I can't explain this at all ! I only asked for 6 anyway but got the 4's as well? that's hard enough to explain but why the 30 or so groups of 2 ? there are millions of groups of 2 in the table!
I would appreciate any help , hopefully I might learn something.

Thanks

Usable sample data -- create table and insert statement(s) -- would be much easier to understand so that we can help you by providing actual code.

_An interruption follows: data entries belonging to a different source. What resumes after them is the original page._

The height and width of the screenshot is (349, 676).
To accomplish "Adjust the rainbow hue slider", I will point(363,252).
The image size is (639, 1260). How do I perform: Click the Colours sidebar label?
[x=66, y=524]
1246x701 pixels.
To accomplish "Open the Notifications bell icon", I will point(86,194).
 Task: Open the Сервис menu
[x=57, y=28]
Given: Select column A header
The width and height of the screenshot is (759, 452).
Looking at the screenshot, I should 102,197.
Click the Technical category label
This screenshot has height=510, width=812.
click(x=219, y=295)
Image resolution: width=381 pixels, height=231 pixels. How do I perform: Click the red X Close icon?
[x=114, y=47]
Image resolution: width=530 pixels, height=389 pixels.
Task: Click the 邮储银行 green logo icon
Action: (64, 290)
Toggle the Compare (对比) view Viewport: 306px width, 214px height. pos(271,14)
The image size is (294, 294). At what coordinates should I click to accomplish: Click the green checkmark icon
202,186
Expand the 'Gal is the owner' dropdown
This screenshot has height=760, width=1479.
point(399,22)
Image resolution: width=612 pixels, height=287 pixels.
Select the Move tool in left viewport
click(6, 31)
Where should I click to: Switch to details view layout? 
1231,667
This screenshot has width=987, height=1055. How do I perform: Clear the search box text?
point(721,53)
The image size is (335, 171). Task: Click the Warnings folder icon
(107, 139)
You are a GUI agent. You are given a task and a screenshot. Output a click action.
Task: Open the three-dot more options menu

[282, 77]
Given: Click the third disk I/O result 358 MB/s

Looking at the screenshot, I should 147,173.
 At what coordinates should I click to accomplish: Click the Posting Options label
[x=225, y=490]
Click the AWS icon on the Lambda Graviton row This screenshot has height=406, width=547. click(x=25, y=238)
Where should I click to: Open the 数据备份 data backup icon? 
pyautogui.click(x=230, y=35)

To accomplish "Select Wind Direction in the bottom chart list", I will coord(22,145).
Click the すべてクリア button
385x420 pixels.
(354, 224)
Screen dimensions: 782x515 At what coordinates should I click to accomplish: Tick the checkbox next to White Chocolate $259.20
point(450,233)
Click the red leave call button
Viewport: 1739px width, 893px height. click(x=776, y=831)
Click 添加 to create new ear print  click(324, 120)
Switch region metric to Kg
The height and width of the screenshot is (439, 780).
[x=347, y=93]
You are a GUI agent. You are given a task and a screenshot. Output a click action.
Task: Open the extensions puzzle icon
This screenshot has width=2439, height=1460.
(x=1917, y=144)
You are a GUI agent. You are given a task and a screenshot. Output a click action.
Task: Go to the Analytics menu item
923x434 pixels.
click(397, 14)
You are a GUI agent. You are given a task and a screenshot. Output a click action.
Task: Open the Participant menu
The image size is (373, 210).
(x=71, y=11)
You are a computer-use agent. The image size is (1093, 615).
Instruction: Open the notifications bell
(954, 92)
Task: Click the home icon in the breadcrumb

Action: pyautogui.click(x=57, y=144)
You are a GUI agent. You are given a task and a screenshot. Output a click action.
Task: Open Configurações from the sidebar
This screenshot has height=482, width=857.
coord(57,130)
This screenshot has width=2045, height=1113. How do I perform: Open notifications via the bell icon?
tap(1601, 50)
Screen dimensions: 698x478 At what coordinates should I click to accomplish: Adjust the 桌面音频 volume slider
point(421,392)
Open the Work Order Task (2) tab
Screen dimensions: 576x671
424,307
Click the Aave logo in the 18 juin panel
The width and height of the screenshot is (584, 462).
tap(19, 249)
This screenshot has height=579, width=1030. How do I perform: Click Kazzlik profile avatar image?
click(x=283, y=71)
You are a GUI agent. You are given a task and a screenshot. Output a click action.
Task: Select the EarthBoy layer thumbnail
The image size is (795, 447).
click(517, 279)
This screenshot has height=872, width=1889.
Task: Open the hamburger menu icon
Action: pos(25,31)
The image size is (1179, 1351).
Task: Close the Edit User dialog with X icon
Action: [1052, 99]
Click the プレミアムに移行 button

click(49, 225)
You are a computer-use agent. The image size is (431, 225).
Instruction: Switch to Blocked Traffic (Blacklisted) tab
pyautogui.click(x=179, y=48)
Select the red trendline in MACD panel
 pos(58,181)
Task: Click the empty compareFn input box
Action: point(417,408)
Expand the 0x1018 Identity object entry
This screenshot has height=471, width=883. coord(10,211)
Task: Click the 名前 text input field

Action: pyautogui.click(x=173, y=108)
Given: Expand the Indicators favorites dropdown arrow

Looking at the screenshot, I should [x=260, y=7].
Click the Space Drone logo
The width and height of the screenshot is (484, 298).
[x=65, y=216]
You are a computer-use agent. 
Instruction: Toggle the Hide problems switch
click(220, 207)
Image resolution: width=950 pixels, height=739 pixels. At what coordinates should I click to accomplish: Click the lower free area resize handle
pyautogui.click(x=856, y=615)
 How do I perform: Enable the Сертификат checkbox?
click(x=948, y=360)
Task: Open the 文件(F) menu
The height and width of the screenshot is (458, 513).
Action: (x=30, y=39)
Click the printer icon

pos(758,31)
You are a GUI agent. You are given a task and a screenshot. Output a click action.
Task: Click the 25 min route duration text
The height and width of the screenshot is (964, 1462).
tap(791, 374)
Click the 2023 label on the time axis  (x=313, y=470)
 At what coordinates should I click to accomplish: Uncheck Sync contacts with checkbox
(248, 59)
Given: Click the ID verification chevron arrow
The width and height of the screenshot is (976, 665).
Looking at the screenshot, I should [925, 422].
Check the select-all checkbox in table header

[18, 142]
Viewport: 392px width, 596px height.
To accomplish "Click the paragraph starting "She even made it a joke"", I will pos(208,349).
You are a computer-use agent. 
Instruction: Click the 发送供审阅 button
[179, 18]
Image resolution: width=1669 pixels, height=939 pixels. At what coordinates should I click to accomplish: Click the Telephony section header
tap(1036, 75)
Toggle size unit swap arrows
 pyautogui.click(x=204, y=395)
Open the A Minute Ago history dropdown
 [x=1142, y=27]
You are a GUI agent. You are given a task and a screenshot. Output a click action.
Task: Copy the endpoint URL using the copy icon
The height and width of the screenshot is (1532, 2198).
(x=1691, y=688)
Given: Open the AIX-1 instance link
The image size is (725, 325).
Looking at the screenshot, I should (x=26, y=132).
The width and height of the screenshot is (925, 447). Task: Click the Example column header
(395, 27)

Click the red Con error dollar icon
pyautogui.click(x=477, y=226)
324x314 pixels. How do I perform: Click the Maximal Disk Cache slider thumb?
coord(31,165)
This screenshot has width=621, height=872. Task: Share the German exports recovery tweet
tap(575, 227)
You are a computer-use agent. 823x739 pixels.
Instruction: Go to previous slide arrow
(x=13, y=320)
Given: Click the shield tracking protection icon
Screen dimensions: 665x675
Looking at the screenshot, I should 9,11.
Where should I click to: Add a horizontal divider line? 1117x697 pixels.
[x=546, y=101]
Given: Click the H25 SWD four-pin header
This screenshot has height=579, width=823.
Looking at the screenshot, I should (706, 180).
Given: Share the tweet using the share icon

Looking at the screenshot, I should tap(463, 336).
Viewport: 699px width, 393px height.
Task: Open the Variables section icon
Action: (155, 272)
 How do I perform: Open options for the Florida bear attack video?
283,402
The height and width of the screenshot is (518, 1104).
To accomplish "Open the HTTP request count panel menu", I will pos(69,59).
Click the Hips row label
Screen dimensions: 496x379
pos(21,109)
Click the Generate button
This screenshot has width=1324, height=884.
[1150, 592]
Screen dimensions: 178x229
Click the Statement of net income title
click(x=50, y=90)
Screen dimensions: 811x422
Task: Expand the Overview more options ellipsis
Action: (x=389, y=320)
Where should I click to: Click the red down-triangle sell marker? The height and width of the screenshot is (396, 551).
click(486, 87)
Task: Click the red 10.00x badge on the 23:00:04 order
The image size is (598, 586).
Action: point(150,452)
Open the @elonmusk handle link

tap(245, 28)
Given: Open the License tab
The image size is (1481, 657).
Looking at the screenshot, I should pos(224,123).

What column(s) make a row duplicate for this as @ScottPletcher recommended we need to see yoir table structure and some sample data that shows us what constitutes a dup. Or give us full access to your sql server

Hi and thanks.
This is the create Table code:
USE [Sensors]
GO

/****** Object: Table [dbo].[BoilerData] Script Date: 21/02/2021 11:44:10 ******/
SET ANSI_NULLS ON
GO

SET QUOTED_IDENTIFIER ON
GO

CREATE TABLE [dbo].[BoilerData](
[ID] [int] NOT NULL,
[Temperature] [decimal](5, 2) NOT NULL,
[BoilerState] [int] NOT NULL,
[ReadingDate] [datetime] NOT NULL,
[LatchValue] [int] NULL,
[Room] nvarchar NULL,

CONSTRAINT [PK_BoilerData_1] PRIMARY KEY CLUSTERED
(
[ID] ASC
)WITH (PAD_INDEX = OFF, STATISTICS_NORECOMPUTE = OFF, IGNORE_DUP_KEY = OFF, ALLOW_ROW_LOCKS = ON, ALLOW_PAGE_LOCKS = ON) ON [PRIMARY]
) ON [PRIMARY]
GO

This is the first 4 rows of the Table hope this is uploaded OK! :slight_smile:
DB sample

As you can see the ReadingDate is the column that is duplicated

That is not a duplicate.
The other column Room, shows different data as well as other columns. So you need to provide us more clearer requirements Vader, use the force

Ah! Perhaps I got confused, Yes the row is not a duplicate but the Datetime is.
The code I quoted is looking for duplicate Datetimes
Or that's what it looks like to me?

duplication is based not on just one column. So which row do you want to see from the dups?